[DATA LISTING]:

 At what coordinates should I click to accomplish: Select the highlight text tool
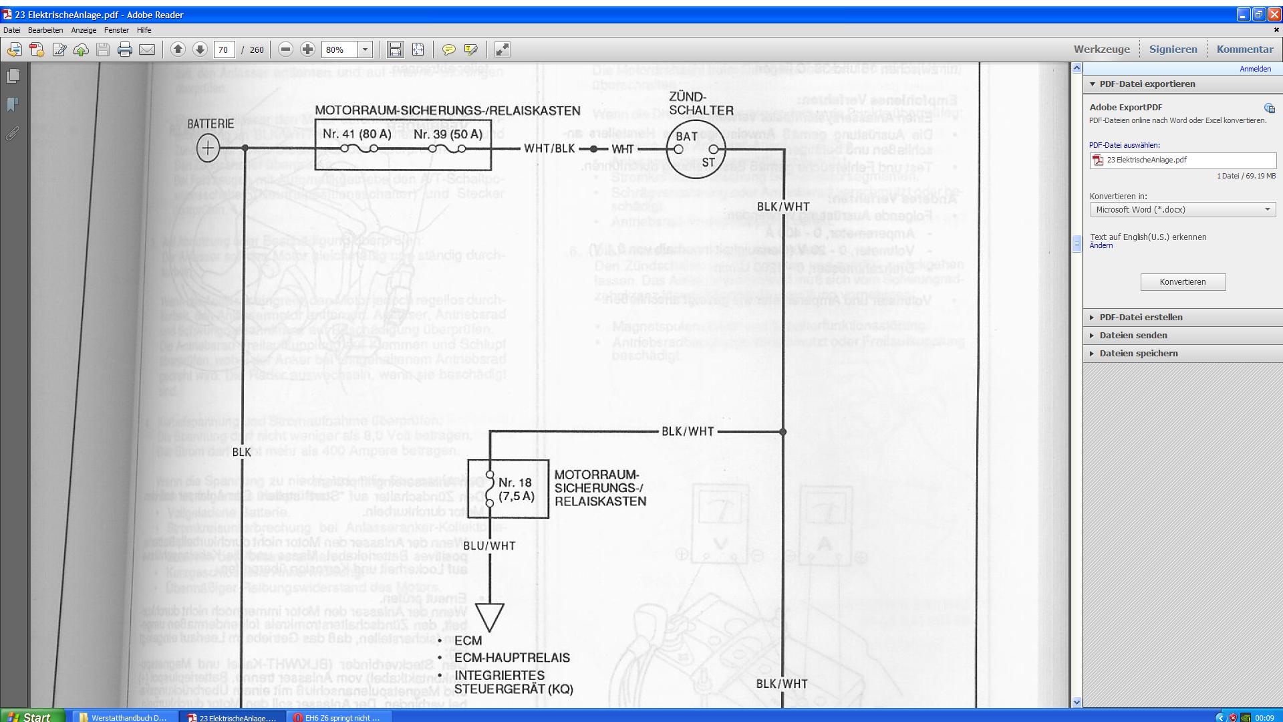click(x=470, y=49)
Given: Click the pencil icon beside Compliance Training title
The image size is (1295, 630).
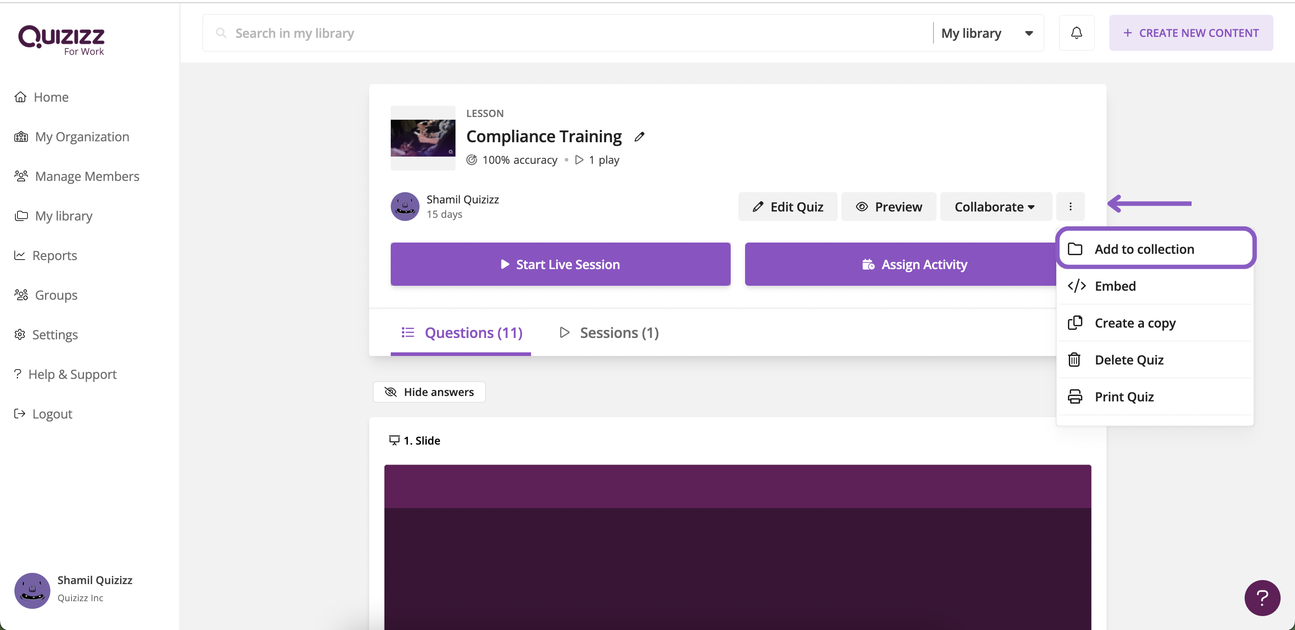Looking at the screenshot, I should [x=639, y=137].
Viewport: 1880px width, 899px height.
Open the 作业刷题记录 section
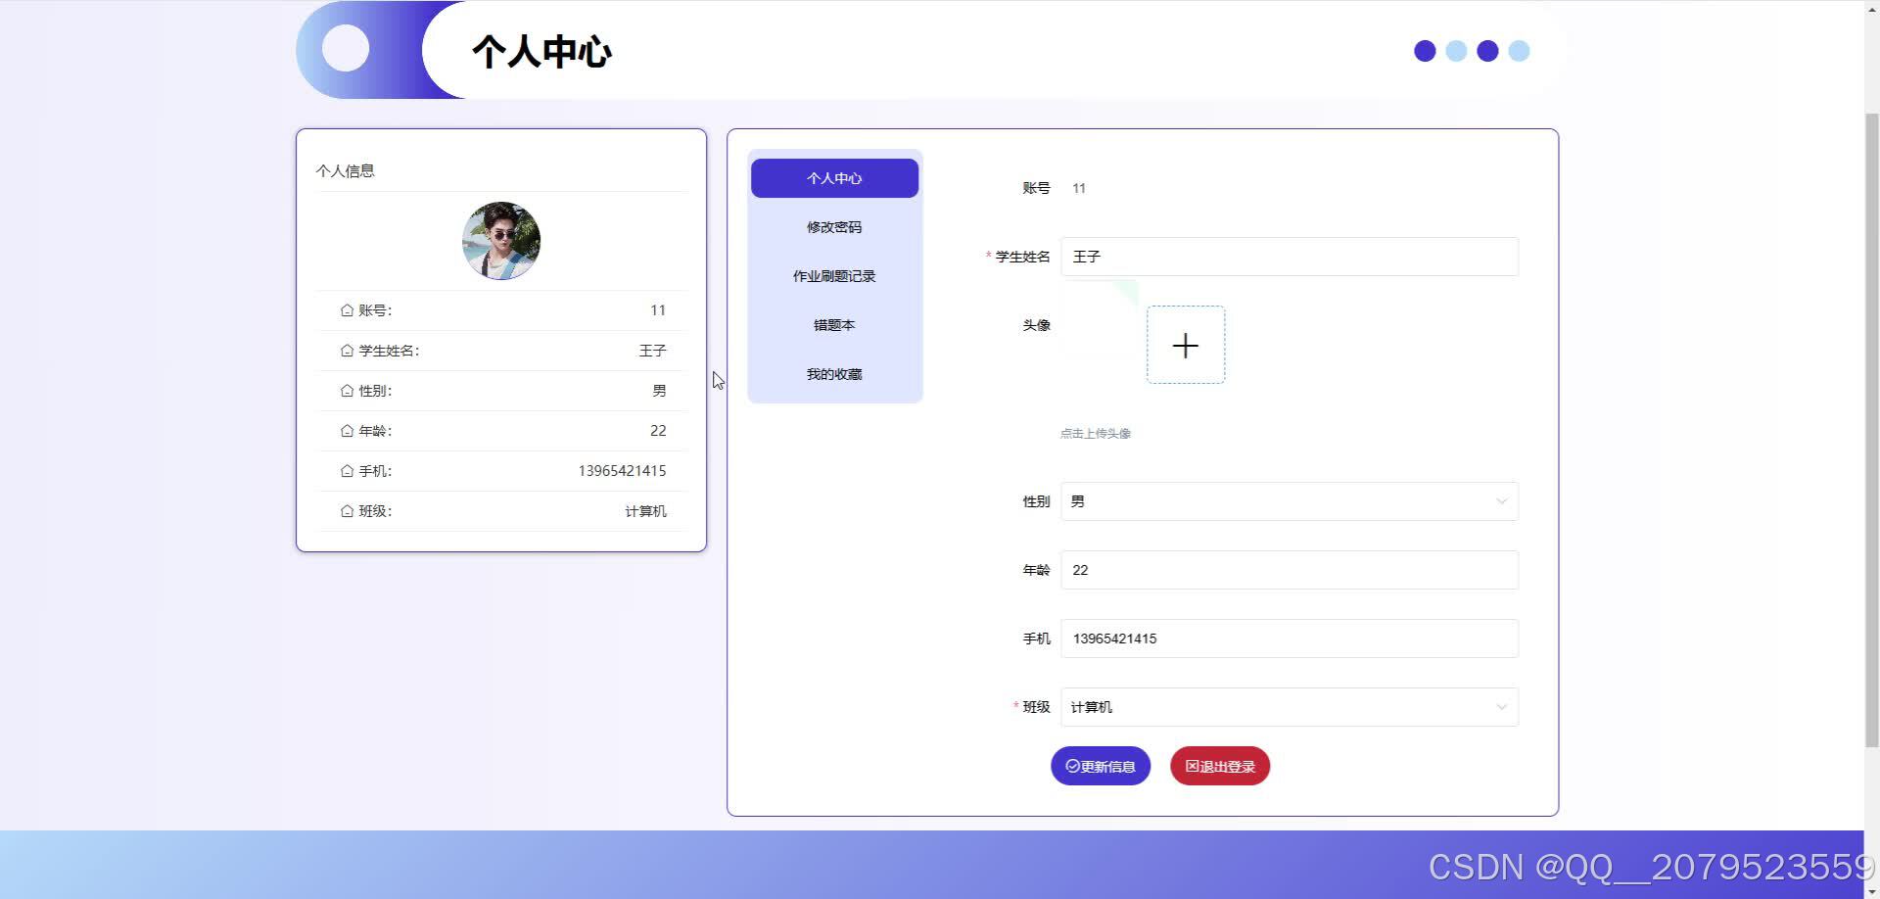pyautogui.click(x=833, y=275)
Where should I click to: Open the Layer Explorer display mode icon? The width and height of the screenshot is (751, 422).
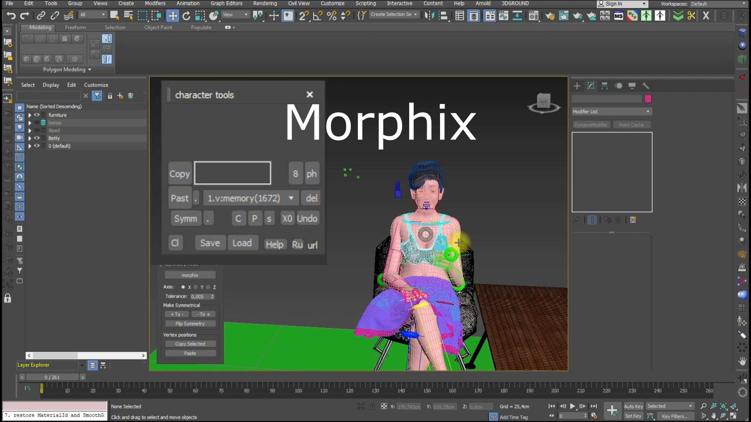92,365
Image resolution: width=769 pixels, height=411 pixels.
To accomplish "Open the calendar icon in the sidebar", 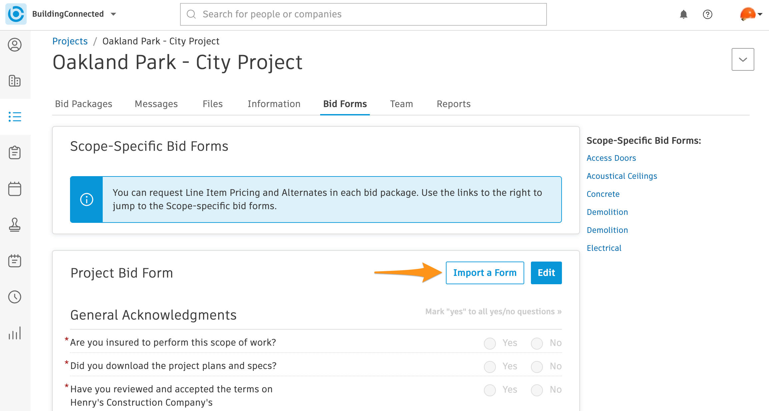I will pos(15,189).
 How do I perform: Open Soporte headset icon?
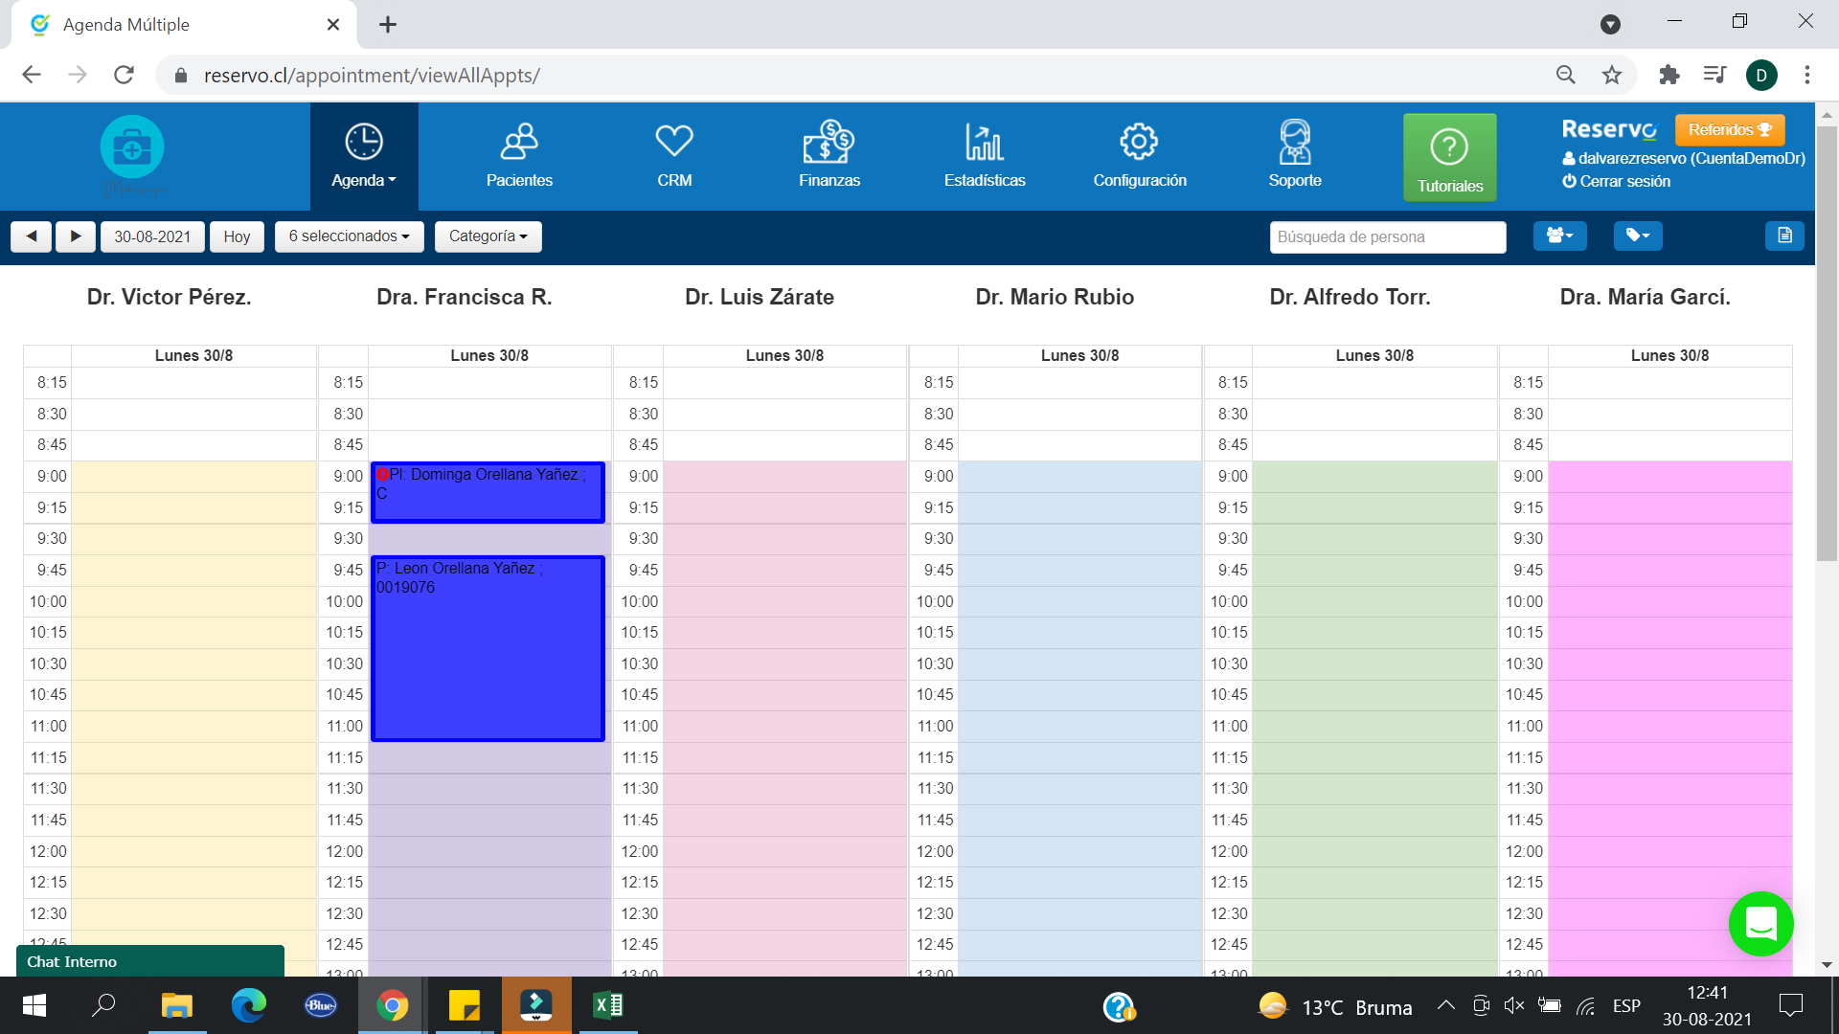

[DESCRIPTION OF THE TASK]: In the material above, the stretch from the line with "Viewport: 1880px width, 899px height." through the line with "Image resolution: width=769" is to be given again exactly, minus the pictures.

[WRITTEN ANSWER]:
Viewport: 1880px width, 899px height.
Open the 作业刷题记录 section
pyautogui.click(x=833, y=275)
Where should I click to: Open the Layer Explorer display mode icon? The width and height of the screenshot is (751, 422).
92,365
Image resolution: width=769 pixels, height=411 pixels.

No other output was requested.